→ **TASK TO COMPLETE**
Reproduce every one of the following items word for word, in the same order and with the same line breaks.

→ **INPUT**

■ ■ ■ ■ ■

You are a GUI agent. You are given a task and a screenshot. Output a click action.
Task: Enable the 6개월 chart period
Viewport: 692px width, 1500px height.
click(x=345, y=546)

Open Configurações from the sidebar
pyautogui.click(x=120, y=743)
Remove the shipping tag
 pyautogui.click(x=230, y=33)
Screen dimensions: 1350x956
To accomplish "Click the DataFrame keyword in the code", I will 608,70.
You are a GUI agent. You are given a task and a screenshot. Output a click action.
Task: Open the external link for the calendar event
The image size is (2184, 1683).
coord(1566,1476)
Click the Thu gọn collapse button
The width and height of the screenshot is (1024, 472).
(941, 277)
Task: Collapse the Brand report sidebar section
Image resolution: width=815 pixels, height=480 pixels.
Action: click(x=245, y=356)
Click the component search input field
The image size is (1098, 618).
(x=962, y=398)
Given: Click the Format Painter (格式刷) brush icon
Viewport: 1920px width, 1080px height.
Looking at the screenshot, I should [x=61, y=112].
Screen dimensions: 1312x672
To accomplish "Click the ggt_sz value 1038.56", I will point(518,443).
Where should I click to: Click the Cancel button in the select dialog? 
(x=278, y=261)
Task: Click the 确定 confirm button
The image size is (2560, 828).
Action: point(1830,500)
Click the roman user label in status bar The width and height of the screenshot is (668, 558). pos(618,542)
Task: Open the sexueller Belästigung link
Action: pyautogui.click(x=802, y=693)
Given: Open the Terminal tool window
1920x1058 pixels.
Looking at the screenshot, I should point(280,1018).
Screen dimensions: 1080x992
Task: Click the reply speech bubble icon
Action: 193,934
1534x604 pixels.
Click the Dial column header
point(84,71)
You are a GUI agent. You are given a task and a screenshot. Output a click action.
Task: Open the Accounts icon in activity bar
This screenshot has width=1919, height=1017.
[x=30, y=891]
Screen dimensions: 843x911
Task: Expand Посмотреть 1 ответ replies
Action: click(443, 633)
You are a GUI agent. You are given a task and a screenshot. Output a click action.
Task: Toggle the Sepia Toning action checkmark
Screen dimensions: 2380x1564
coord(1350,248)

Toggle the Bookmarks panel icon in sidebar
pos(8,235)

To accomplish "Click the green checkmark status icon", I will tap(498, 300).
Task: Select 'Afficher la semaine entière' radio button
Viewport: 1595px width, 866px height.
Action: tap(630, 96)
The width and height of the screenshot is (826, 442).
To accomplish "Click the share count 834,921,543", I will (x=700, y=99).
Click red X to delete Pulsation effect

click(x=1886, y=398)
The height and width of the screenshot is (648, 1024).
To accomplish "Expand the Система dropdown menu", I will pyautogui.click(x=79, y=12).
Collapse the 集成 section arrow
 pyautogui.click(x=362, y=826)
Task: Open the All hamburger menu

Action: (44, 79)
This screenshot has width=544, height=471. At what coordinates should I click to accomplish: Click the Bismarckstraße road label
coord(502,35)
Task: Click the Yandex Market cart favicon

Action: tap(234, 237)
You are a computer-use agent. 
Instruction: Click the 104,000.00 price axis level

■ ■ ■ ■ ■

→ **OUTPUT OF THE TASK**
You are a GUI agent. You are given a task and a screenshot. Output a click action.
Task: Enable the 6개월 chart period
Viewport: 692px width, 1500px height.
click(x=345, y=546)

Open Configurações from the sidebar
pyautogui.click(x=120, y=743)
Remove the shipping tag
 pyautogui.click(x=230, y=33)
Screen dimensions: 1350x956
To accomplish "Click the DataFrame keyword in the code", I will 608,70.
You are a GUI agent. You are given a task and a screenshot. Output a click action.
Task: Open the external link for the calendar event
The image size is (2184, 1683).
coord(1566,1476)
Click the Thu gọn collapse button
The width and height of the screenshot is (1024, 472).
(941, 277)
Task: Collapse the Brand report sidebar section
Image resolution: width=815 pixels, height=480 pixels.
Action: click(x=245, y=356)
Click the component search input field
The image size is (1098, 618).
(x=962, y=398)
Given: Click the Format Painter (格式刷) brush icon
Viewport: 1920px width, 1080px height.
Looking at the screenshot, I should [x=61, y=112].
Screen dimensions: 1312x672
To accomplish "Click the ggt_sz value 1038.56", I will point(518,443).
Where should I click to: Click the Cancel button in the select dialog? 
(x=278, y=261)
Task: Click the 确定 confirm button
The image size is (2560, 828).
Action: point(1830,500)
Click the roman user label in status bar The width and height of the screenshot is (668, 558). pos(618,542)
Task: Open the sexueller Belästigung link
Action: pyautogui.click(x=802, y=693)
Given: Open the Terminal tool window
1920x1058 pixels.
Looking at the screenshot, I should point(280,1018).
Screen dimensions: 1080x992
Task: Click the reply speech bubble icon
Action: 193,934
1534x604 pixels.
Click the Dial column header
point(84,71)
You are a GUI agent. You are given a task and a screenshot. Output a click action.
Task: Open the Accounts icon in activity bar
This screenshot has width=1919, height=1017.
[x=30, y=891]
Screen dimensions: 843x911
Task: Expand Посмотреть 1 ответ replies
Action: click(443, 633)
You are a GUI agent. You are given a task and a screenshot. Output a click action.
Task: Toggle the Sepia Toning action checkmark
Screen dimensions: 2380x1564
coord(1350,248)

Toggle the Bookmarks panel icon in sidebar
pos(8,235)

To accomplish "Click the green checkmark status icon", I will tap(498, 300).
Task: Select 'Afficher la semaine entière' radio button
Viewport: 1595px width, 866px height.
Action: tap(630, 96)
The width and height of the screenshot is (826, 442).
To accomplish "Click the share count 834,921,543", I will (x=700, y=99).
Click red X to delete Pulsation effect

click(x=1886, y=398)
The height and width of the screenshot is (648, 1024).
To accomplish "Expand the Система dropdown menu", I will pyautogui.click(x=79, y=12).
Collapse the 集成 section arrow
 pyautogui.click(x=362, y=826)
Task: Open the All hamburger menu

Action: (44, 79)
This screenshot has width=544, height=471. At what coordinates should I click to accomplish: Click the Bismarckstraße road label
coord(502,35)
Task: Click the Yandex Market cart favicon

Action: tap(234, 237)
You are a computer-use agent. 
Instruction: Click the 104,000.00 price axis level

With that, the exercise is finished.